Moving further. southward, Missouri has been gone for Democrats since 2004. While polls showed Biden had an outside shot at the state, like almost every other poll, they were wrong. Then we come to the Sunbelt and Southwest. Let’s take the Sunbelt shall we.

In the case of the region, the political realignment of key demographics of the country benefited the party in Georgia. But it could be argued it cost the party in North Carolina and most notably Florida. Despite the growth of urban areas in both states, the rural vote swamped Democrats core constituencies. Worse, key constituencies once thought to be locks for the left – see Robeson County and Cuban – Americans became even more Republican. For the first time in modern history, we can see Florida being a redder state than North Carolina. Either way, both states retain a solid pink lean. As for Georgia, if political trends continue the GOP will likely lose unless they peel off growing suburbanite voters in Atlanta. However, these voters are unlikely to be receptive to populist and rural centered appeals.

Moving westward I would not have thought 1) Arizona would have moved further leftward than New Mexico and 2) New Mexico would have moved rightward of Colorado. But, that is exactly what happened. None of these two things can be disconnected from the fact Hispanics in shifted rightward in both states which follows the pattern of Texas.

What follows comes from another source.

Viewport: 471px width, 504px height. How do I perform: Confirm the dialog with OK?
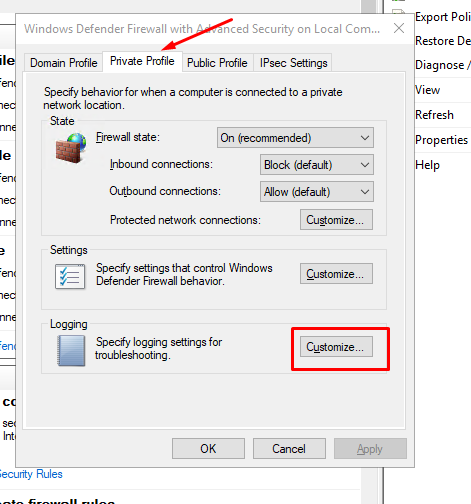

Speaking of Texas, what happened there should be considered nothing less than astounding. Not only did Republicans not lose ground in the Dallas suburbs, they made up ground in the Southern Texas. One county stands out: Zapata County. The county swung by an astounding 40 plus percent to back Trump and it was not an isolated incident. Trump won several other majority-minority Hispanic counties in the state. Overall, he lost ground relative to 2016, but not by much and the great white whale of Texas remained out of reach for the party.

This is not even talking about the down-ballot races in each state. In every state mentioned. the GOP either gained seats in Congress and state legislatures or held serve. This makes it even less likely Democrats would be able to hold the Senate long-term even if they gain it in January.

From an Electoral College perspective, if we were to consider Iowa and Ohio safe or lean Republican states, combined with Florida and Texas and keeping the rest of the map steady from 2016, Republicans would be starting out with a base of 200 electoral votes -even before factoring in population changes. Meanwhile, yes, Democrats would benefit from Virginia and Colorado being solid blue but a single crack in their armor from Georgia, to Arizona, to the Rustbelt would likely doom their candidacies.

Further, the party’s increase reliance on urban/suburban areas and upper income whites would further exacerbate their already fledgling multi-racial coalition, creating more chances for the GOP to garner inroads with their former base. Plus, Republicans could claw back some of their losses in conservative leaning suburbs like those around Milwaukee and Dallas and put those states out of play early meaning Democrats would have to run the table elsewhere. All in all, Republicans might have lost the White House, but they set themselves up for a great 2024!